[Supplied records]
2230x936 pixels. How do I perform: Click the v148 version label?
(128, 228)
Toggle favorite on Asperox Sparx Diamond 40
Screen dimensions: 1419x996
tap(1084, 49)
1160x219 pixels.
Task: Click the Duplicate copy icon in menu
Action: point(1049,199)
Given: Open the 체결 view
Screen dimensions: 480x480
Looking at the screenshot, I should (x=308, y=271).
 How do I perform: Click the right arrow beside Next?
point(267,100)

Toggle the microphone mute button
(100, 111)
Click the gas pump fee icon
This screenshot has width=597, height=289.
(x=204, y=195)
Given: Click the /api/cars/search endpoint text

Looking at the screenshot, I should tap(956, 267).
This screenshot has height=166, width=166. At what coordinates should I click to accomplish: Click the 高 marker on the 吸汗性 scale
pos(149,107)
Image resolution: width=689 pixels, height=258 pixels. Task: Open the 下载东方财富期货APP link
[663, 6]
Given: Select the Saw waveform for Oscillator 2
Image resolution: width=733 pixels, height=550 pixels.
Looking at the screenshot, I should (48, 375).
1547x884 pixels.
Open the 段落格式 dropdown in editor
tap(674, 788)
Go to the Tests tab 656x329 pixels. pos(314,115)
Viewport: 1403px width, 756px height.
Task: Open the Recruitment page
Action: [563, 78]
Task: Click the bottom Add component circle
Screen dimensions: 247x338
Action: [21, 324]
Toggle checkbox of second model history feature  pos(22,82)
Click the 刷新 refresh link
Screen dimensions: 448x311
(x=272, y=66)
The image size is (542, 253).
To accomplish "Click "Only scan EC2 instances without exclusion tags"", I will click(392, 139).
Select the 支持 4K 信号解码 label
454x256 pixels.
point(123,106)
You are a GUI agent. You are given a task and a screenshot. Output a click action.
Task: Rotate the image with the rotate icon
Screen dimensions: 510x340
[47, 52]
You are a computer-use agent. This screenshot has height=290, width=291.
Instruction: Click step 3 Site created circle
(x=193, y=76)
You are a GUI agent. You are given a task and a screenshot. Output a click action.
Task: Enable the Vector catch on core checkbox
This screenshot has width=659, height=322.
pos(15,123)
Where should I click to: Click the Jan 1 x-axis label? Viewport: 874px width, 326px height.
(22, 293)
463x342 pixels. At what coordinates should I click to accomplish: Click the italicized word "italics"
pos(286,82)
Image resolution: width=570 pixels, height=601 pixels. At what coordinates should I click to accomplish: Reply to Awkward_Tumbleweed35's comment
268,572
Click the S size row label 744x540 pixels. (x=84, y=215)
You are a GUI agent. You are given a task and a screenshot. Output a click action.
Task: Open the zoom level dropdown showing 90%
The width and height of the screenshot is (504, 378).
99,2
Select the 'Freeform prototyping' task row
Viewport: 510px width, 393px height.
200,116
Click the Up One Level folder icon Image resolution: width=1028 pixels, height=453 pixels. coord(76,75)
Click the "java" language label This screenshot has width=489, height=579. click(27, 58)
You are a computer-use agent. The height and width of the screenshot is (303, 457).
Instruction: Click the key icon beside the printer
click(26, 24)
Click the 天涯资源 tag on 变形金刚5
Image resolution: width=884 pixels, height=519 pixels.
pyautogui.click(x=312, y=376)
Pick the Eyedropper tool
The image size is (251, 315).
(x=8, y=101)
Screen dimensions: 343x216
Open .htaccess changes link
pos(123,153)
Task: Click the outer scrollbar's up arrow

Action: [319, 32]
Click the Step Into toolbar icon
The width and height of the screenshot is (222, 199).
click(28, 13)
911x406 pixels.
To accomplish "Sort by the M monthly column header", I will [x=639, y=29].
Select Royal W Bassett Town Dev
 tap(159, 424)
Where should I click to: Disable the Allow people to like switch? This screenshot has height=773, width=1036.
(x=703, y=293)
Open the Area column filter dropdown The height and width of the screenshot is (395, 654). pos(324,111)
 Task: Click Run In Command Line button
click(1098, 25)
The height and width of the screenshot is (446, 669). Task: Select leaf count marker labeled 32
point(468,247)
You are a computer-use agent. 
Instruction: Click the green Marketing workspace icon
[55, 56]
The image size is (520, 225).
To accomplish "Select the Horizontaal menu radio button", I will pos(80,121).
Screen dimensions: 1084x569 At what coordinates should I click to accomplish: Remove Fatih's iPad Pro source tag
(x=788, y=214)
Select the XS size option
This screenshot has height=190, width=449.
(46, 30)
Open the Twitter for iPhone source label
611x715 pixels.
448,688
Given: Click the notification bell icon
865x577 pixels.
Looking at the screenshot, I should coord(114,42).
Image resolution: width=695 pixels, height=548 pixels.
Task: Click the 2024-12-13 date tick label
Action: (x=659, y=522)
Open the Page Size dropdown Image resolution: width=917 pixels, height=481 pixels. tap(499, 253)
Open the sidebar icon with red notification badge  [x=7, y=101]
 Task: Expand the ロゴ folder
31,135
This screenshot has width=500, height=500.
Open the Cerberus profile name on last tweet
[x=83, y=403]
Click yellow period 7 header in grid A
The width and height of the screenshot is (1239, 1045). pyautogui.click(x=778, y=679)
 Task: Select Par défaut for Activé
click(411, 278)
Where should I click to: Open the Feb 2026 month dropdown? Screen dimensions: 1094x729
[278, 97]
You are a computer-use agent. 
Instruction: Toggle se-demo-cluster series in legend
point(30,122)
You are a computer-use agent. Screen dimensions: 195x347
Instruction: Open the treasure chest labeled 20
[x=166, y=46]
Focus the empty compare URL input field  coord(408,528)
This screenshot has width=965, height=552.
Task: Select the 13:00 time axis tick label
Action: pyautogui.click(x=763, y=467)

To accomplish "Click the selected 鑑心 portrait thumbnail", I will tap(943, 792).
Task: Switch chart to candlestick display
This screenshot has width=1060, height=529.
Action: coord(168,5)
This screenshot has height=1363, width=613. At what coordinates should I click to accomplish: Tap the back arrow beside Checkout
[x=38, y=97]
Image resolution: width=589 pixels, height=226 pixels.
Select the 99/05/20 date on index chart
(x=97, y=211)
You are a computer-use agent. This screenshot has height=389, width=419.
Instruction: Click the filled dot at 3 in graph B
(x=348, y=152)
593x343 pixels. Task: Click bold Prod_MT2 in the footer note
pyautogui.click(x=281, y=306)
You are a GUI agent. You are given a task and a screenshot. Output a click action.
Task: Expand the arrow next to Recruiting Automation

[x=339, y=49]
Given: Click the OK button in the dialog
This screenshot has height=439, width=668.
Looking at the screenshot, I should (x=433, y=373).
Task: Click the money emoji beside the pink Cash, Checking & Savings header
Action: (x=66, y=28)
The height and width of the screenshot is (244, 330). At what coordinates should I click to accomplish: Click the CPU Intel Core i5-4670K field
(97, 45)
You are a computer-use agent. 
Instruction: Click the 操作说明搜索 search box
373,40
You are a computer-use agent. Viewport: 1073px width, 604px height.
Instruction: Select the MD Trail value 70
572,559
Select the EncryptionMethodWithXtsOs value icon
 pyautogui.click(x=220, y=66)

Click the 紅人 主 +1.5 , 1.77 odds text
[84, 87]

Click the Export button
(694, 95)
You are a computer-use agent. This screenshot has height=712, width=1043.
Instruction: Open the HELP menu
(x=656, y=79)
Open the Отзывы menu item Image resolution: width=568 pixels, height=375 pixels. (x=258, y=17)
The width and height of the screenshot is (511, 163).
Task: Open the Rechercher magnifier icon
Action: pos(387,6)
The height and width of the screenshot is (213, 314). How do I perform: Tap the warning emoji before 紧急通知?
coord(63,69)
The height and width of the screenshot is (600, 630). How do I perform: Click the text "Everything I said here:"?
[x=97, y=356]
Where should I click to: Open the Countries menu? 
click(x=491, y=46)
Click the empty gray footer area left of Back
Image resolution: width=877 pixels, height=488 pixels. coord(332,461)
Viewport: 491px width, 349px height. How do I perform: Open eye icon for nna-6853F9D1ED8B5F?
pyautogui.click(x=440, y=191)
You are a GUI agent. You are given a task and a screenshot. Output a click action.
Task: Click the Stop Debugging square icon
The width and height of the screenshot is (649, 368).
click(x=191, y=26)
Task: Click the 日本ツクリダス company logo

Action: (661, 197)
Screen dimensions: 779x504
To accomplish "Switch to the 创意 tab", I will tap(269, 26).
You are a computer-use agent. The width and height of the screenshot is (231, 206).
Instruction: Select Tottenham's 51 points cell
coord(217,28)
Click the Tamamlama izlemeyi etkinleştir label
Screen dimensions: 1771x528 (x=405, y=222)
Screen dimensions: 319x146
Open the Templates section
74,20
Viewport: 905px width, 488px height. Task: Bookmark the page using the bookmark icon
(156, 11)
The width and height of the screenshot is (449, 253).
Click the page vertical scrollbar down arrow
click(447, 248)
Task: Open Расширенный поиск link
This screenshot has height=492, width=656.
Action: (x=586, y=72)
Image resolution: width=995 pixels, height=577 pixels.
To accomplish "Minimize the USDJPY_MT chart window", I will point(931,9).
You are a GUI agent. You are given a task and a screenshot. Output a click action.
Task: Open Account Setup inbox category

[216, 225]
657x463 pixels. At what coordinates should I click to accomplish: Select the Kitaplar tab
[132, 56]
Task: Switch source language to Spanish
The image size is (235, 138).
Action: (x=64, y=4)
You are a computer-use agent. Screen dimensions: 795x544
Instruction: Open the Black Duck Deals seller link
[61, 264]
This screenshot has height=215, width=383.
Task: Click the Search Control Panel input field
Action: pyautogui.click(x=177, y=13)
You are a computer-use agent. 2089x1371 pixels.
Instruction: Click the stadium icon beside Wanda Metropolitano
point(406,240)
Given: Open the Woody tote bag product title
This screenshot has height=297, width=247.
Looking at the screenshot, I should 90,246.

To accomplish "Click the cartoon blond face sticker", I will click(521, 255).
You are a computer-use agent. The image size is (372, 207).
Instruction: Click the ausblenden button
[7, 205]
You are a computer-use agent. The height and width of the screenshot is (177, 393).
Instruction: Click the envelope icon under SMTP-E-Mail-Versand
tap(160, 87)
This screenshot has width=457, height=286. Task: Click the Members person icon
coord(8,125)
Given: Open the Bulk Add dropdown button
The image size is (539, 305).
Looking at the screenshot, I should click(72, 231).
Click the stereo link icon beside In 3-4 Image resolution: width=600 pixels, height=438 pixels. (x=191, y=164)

[Prompt]
Would you please copy all lines in the data that contain the word "checkbox"?

[Solution]
Toggle checkbox of second model history feature  pos(22,82)
Task: Enable the Vector catch on core checkbox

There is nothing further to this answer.